Auteur : Rupert Moyle
Associé et responsable de la TVA et des droits de douane chez Kreston Reeves
Rupert a plus de 30 ans d’expérience en tant que spécialiste de la TVA et est responsable de la TVA au sein du cabinet membre de Kreston Global, Kreston Reeves, depuis 2015, dont il est devenu associé en 2017. Son travail se concentre sur les entreprises gérées par leur propriétaire et les groupes internationaux, et il possède une vaste expérience en matière de conseil aux entreprises sur les conséquences du commerce entre le Royaume-Uni et l’UE après le Brexit.

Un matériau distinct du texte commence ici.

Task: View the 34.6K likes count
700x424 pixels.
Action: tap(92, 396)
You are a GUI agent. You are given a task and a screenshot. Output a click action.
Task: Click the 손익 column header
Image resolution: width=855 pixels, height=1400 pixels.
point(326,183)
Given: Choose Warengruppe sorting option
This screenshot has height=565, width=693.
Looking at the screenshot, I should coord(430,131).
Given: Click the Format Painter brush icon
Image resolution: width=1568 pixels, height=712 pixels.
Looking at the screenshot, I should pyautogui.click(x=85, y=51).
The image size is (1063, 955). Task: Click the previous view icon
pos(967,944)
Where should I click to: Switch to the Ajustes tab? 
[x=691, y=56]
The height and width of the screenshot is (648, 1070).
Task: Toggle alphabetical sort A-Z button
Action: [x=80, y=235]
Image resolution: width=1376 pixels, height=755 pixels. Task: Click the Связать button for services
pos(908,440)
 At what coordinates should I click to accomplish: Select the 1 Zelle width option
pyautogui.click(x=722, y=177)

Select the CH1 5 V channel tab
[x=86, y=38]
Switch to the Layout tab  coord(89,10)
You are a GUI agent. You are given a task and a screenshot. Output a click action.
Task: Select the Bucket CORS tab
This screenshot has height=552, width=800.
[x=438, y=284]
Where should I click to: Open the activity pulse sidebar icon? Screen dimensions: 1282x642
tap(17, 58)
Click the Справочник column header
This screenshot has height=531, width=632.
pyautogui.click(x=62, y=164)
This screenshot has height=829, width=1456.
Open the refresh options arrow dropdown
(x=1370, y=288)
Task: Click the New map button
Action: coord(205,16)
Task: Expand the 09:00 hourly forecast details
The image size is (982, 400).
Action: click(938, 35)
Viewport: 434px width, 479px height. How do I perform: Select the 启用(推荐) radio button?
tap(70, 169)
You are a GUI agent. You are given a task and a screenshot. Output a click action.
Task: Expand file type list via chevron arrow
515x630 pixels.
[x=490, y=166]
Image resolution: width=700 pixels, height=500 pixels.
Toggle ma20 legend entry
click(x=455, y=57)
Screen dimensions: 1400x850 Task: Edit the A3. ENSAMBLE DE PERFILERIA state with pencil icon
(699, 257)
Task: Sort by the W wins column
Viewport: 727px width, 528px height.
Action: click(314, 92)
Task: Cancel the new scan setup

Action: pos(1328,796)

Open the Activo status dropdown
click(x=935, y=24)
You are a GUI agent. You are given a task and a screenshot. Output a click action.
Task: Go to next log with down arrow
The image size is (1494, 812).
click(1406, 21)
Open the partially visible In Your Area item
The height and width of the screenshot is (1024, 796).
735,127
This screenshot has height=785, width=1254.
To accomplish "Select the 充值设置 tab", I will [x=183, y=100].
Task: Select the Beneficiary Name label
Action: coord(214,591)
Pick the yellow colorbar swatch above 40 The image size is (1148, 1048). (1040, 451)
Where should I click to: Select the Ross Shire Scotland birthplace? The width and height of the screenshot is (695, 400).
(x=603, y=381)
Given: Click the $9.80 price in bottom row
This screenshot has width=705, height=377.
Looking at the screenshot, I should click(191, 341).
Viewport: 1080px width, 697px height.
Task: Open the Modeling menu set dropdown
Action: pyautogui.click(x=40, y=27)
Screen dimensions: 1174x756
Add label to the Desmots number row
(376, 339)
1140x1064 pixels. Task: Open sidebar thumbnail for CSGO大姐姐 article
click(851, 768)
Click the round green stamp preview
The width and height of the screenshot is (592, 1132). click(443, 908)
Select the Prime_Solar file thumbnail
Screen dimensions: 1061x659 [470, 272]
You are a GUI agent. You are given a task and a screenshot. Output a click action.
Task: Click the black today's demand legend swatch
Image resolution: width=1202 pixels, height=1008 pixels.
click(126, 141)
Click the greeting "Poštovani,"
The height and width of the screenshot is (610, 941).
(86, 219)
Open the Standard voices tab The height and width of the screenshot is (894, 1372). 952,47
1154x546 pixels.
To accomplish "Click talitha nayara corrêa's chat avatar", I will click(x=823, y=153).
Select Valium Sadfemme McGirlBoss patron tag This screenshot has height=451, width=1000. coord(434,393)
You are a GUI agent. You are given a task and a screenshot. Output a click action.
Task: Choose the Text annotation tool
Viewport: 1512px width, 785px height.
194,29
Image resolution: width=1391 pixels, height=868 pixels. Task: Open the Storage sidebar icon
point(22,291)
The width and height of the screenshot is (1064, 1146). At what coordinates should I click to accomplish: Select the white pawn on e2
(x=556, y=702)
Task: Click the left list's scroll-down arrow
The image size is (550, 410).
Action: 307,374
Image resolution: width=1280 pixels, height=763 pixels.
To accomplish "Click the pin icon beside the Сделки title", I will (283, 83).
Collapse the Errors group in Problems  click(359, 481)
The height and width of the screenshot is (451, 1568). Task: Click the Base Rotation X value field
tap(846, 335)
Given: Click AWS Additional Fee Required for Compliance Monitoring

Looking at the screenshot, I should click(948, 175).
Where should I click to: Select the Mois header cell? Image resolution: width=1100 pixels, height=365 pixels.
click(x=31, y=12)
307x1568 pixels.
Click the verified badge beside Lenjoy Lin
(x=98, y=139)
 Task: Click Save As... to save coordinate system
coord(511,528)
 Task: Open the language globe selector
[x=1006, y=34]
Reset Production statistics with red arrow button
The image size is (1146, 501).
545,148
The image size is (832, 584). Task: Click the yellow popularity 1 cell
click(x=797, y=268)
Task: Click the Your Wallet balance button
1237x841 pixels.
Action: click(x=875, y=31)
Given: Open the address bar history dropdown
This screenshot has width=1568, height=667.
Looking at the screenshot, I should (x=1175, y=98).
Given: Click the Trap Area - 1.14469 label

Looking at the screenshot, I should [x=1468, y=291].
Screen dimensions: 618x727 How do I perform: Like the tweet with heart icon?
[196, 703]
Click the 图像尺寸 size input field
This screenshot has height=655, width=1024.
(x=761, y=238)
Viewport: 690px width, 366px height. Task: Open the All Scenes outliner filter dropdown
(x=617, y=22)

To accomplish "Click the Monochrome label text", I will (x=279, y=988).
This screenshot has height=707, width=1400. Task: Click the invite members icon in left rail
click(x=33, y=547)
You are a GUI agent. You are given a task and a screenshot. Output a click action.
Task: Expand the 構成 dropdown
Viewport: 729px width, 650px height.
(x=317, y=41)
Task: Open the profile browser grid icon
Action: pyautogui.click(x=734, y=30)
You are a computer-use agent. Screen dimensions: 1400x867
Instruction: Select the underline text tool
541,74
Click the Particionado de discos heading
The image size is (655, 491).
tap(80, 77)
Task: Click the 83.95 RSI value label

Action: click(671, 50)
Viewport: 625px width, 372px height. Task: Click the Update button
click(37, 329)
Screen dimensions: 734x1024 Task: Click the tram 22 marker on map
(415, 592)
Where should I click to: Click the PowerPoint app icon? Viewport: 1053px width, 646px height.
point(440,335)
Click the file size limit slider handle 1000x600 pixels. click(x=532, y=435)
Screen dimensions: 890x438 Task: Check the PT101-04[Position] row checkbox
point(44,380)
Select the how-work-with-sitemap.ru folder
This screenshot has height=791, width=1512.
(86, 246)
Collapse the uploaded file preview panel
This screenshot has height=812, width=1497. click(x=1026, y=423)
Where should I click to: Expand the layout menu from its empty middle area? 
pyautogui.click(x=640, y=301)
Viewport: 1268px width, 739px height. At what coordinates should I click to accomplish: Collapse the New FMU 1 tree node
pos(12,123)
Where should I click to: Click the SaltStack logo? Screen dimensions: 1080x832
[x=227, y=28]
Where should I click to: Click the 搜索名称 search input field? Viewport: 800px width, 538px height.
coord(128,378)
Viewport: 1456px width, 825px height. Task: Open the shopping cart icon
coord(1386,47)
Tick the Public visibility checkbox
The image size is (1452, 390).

L’exposition à la fiscalité indirecte sur les services numériques
May 23, 2022
C’est peut-être une façon étrange de commencer un article sur les obligations de conformité en matière de fiscalité indirecte liées à l’offre de services numériques à l’échelle mondiale, mais je pense qu’il vaut la peine d’essayer de comprendre pourquoi, récemment, j’ai travaillé avec un certain nombre d’entreprises dans ce secteur ; celles qui n’avaient pas pleinement apprécié l’étendue de leurs obligations en matière de fiscalité indirecte. C’est important, car cela rappelle aux clients pourquoi ils devraient se pencher à nouveau sur ce domaine, car les conséquences de ne pas agir au bon moment sont une perte de profit inattendue – en devant payer l’impôt rétrospectivement – et éventuellement des pénalités.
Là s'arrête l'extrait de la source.